CityLife

Interview: Jimmy Carr

"Clean cut? Nooo..." "Clean cut? Nooo..."

‘MY movements in Manchester are always the same. I’ll be at the Yang Sing for Chinese food pretty much every lunchtime. Hanging around, that’s me,” says Jimmy Carr of his routine when he’s in the capital of the north. In fact, he loves us so much here, he pops in when he’s not playing the city.

“Even when I gig around the Greater Manchester area, and even much further north, I always stay in Manchester. I feel like it’s my northern base. In the places that I go and have lunch people now know me because I’m up there all the time.”

And Yang Sing has dusted off his favourite perch for his three dates this week rounding off the Manchester Comedy Festival. “My year’s pretty reliable, you know? You can rely on me to be there every year at the festival. I’m back in December as well this year. Just to mop up anyone who didn’t get round to it the first time.”

His overall tour schedule is as strict and regimented as the timing of his Manchester dates each year. Carr makes sure he produces a different show of new gags each year. “I’m coming back, I’m going to be telling jokes. Apart from every single word, it’s exactly the same. It’s a new tour show and that’s the way I like it. I like my little routine.”

Organised

And, as ever, it kicked off at the Edinburgh Fringe in August. “That’s a few dates to start off the tour, really. I see it as all just a warm up for Manchester, of course,” he japes. “I have that start and that’s nerve-racking and by the time it gets to this time of the year it gets bedded in a bit more and you know what you’re doing.

“It’s pretty good at this time of the year, you feel a bit more confident. You feel you can go off script a bit more and mess around. When it’s a brand new show it’s petrifying. It’s like starting all over again every year but then by this time you think, do you know what? I’ve got the hang of this.”
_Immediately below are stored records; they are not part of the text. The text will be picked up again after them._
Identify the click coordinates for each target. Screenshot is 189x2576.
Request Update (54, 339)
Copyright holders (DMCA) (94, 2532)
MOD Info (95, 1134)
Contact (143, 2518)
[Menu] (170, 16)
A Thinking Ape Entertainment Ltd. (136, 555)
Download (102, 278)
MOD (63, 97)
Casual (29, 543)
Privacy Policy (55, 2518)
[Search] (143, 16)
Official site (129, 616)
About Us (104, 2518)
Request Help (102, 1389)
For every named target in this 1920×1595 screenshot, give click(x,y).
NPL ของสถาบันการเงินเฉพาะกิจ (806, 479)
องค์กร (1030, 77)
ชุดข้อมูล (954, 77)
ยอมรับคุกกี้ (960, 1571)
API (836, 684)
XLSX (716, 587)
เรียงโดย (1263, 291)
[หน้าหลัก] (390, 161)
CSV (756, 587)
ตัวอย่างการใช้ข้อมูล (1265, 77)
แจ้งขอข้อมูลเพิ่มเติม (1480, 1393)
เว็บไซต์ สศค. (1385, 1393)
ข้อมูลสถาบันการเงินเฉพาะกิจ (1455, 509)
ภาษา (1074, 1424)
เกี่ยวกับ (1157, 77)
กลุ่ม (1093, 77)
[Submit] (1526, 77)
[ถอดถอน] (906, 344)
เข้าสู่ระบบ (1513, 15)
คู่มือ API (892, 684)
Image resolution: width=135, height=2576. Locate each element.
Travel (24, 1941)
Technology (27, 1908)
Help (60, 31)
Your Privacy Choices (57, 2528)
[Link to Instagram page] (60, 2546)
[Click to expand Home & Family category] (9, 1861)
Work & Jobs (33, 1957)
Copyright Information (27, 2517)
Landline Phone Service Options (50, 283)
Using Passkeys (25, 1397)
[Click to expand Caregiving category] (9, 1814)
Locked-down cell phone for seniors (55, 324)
This year, if he wasn’t busy enough, he’s also managed to add a few extra dates to the tour. “It’s a little bit bigger – marginally bigger, I think, for the sake of it. It’s five dates bigger and a couple of thousand more seats. Basically, if you’ve got a concert venue we will come to your town, eventually. I really like the life. I think there might be some traveller blood in me down the line. I like going to a new town, especially when you know a few people and it’s always really friendly – it’s a different experience.”

Though Carr seems to be naturally one of the most organised comedians on the circuit, there is a large element of him making the most of his current popularity. He noted that he was ‘making hay’ when we spoke of the fickleness of telly fame once but three years on, and despite his continuing success, he remains philosophical.

“I’ve still got the same attitude towards it – it feels like it might be a footballer’s career. Four nights at the Manchester Apollo just feels like… wow! It feels like such a privilege to play. It’s a weird thing that you get 2,500 people all with the same sense of humour, all in the same room. I can’t get enough of that.”

Friendly

Certainly over the past few years he’s built up a faithful audience that returns year after year, used to and enjoying his infamous, cheekily wicked sense of humour.

“They’re tough to offend, my people. But I try…” he laughs. “I think I’ve made more of an effort this year than before. You don’t know where the edge is until you push. But I think people are pretty comedy savvy and have the DVD or have seen me live before so they know what to expect.

“I think there are very few people thinking, ‘oh, he seems like a nice young man. Very clean cut, maybe he’ll tell nice jokes’. Noooo…”

The last time we saw Carr he was forming someone else’s audience, causing a ripple of, ‘oh, look who it is’ comments in Justin Moorhouse’s and John Bishop Edinburgh shows this year.

“I do go to a lot of comedy shows. If I had a couple of nights off I’d go to stuff at the Manchester Festival. I just really enjoy it as a night out. It’s nice that people acknowledge it and go, ‘oh, hello’. I love the attention. I’m glad of it. It makes the world very friendly.”

So hopefully he won’t mind being approached now we’ve divulged where he likes to have lunch when he’s in town.

Jimmy Carr is at the Apollo on October 23, 24 and 25 and returns on December 19. The DVD is out on November 2 (2009).